Le testament de Merce Cunningham : un cas d’école

  • Mémoire & danse

Merce Cunningham n’a pas souhaité que sa compagnie continue sans lui, conscient des difficultés à venir pour trouver des financements qui ne reposaient que sur ses créations.

Enquête menée par Isabelle Danto

Merce Cunningham s’est éteint le 26 juillet 2009, chez lui à New York, après avoir imaginé la vie sans lui : un testament sans précédent qui reste sa dernière innovation et dernière audace. En accord avec le Legacy Plan de la Cunningham Dance Foundation, élaboré par Merce Cunningham lui–même pour assurer la conservation durable de son héritage artistique, sa compagnie a lancé en Février 2010 une ultime tournée, le Legacy Tour, avec la reprise d’œuvres essentielles dans près de 50 villes à travers le monde et une dernière performance historique au Park Avenue Armory de New York, le 31 Décembre 2011.

Une dernière audace

Merce Cunningham n’a pas souhaité que sa compagnie continue sans lui, conscient des difficultés à venir pour trouver des financements qui ne reposaient que sur ses créations, comme Nearly Ninety, sa dernière création qu’il a révélé au public new-yorkais le jour même de ses 90 ans, le 16 avril 2009.

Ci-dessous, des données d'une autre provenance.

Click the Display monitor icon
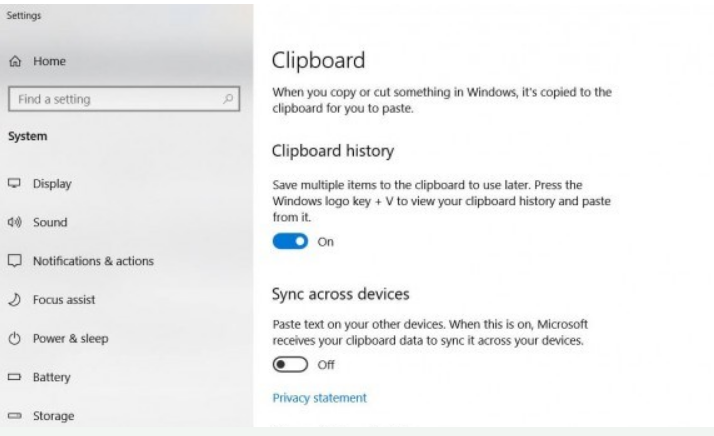714x436 pixels. click(14, 184)
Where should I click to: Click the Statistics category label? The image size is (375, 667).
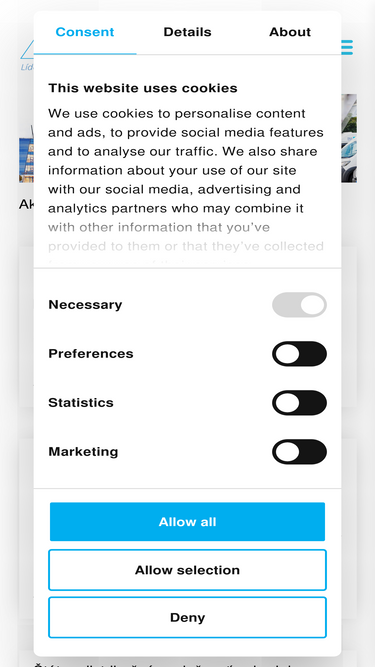tap(81, 402)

Dans son « testament », Cunningham annonçait ainsi la dissolution de la troupe après ce Legacy Tour et précisait, entre autres, comment il désirait que ses œuvres lui survive. Pour réaliser ce programme testamentaire, une campagne de levée de fonds de 8 millions de dollars (5,30 millions d’euros) avait alors été lancée. Des lieux avaient aussi été sollicités pour soutenir le legacy plan en participant financièrement à la recréation par la compagnie d’une pièce disparue du répertoire, comme le Roaratorio qui a ouvert la 30e édition du Festival Montpellier Danse et inauguré le 18 juin 2010, le nouveau Théâtre de l’Agora.

Annoncé en juin 2009, ce plan de trois ans a donc inclus la tournée d’adieu de la Merce Cunningham Dance Company puis le financement pendant un an de la transition et de la reconversion de carrière pour les danseurs, les musiciens, et le personnel qui ont investi leur temps et leurs efforts créatifs vers la réalisation de la vision créative de Cunningham. Il a encore inclus la fermeture de la Merce Cunningham Dance Company et de la Fondation Cunningham Dance créée en 1964 pour soutenir sa création.

Pour les générations futures, le Legacy Plan a prévu la création d’outils spécifiques intitulés « Dance Capsules », des capsules numériques qui documentent à ce jour plus de 80 œuvres du chorégraphe à partir des archives : des notes chorégraphiques, des vidéos, des films, du son, des photos, les programmes et les dossiers de presse, les costumes, les notations de mise en scène, les lumières et les décors.

Merce Cunningham Trust

La fondation a ainsi conclu ses opérations en juin 2012 pour transférer ses actifs à la Merce Cunningham Trust, organisme sans but lucratif, créé en 2000 et aujourd’hui dépositaire de l’héritage artistique de Cunningham à perpétuité. (150 danses et plus de 800 « événements » créés au cours de sa carrière de 65 années !). Le Trust composé de huit trustees, tous des collaborateurs choisis par Cunningham (Laura Kuhn, Patricia Lent, Allan G. Sperling, Robert Swinston, Trevor Carlson qui rejoint le Trust en 2011, Jeff Seroy -Vice-président en publicité et markéting à Farrar, Strauss, Giroux-, Rashaun Mitchell -ancien danseur de la Merce Cunningham Dance Company et professeur associé au Tisch|NYU-, et Laurence Getford -compositrice, ancienne archiviste de Robert Rauschenberg-) offre aujourd’hui sur sa chaîne youtube une large gamme de programmes conçus pour préserver et renforcer l’héritage de Cunningham, y compris les classes de technique Cunningham, sans oublier la Bourse Cunningham, qui soutient la reprise des danses du chorégraphe. Le Trust octroie également des licences Cunningham et travaille avec des institutions éducatives et culturelles à travers le monde pour monter des expositions, des spectacles et des projets qui célèbrent les réalisations artistiques et hors normes de Merce Cunningham.